Numerical information can be communicated using different number formats, such as digits (“5”) or number words (“five”). For example, a battery product may claim to last for “5 hours” or “five hours.” And while these two formats are used interchangeably in the marketplace, it is not clear how they influence consumer judgments and behavior. Via six experimental studies, two online ad campaigns, and one large secondary dataset analysis, we find that digits, compared to number words, positively affect consumer behavior. We refer to this phenomenon as the number format effect. We further show that the number format effect occurs because consumers feel that digits (vs. number words) are the right way to present numerical information: digits lead to a sense of feeling right that then affects consumer behavior. Finally, we show that the number format effect is amplified when credibility of the source of information is low, and attenuated when source credibility is high. The current research advances knowledge of how numerical information influences consumer judgments and behavior and carries important implications for marketers and policymakers as they communicate numerical information to consumers.

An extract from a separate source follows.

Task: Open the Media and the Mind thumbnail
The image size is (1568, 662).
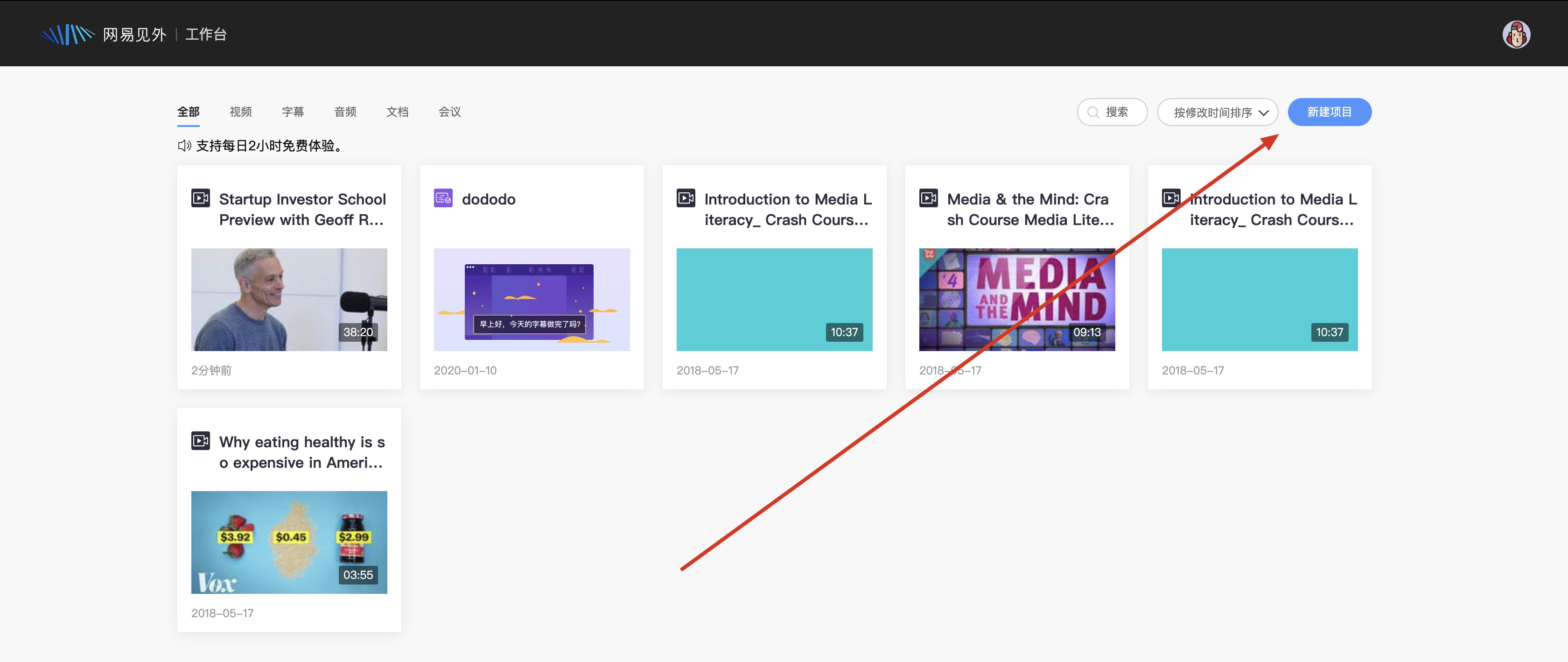Action: [1016, 300]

Why the Impressionists did not create Impressionism
Liesbeth De Strooper & Erwin Dekker
Journal of Cultural Economics, June 2024, Pages 171–198 


The Impressionist painters are often believed to have formed the first coherent avant-garde group to break with the establishment both stylistically and institutionally. Recent scholarship has, however, emphasized that they were not interested in collective recognition. We empirically analyze exhibition patterns and contemporary reception of the eight alternative exhibitions traditionally associated with Impressionism to demonstrate that there was no consistent group of artists who contributed to these exhibitions, and that the exhibitions were not predominantly understood as Impressionist exhibitions in contemporary reviews. To the extent that the painters were perceived as a collective there existed various competing labels of which Impressionists, Independents and Intransigents were the most important ones. We then provide a theoretical interpretation to suggest why the alternative exhibitions were organized: they contested the monopoly of the Paris Academy and the associated official Salon and provided more, and different opportunities to exhibit. But the development of a collective identity and market category of Impressionism would have required overlap of interests and collective action. This did not take place because few artists were willing to promote a collective identity at the expense of their individual reputation, and sub-groups among the artists pursued different goals through the alternative exhibitions. Finally, we consider some third-party actors who had an incentive to promote Impressionism as a market category. We demonstrate that they had limited success and provide some preliminary evidence that the collective identity of Impressionism was only firmly established decades after the exhibitions were organized.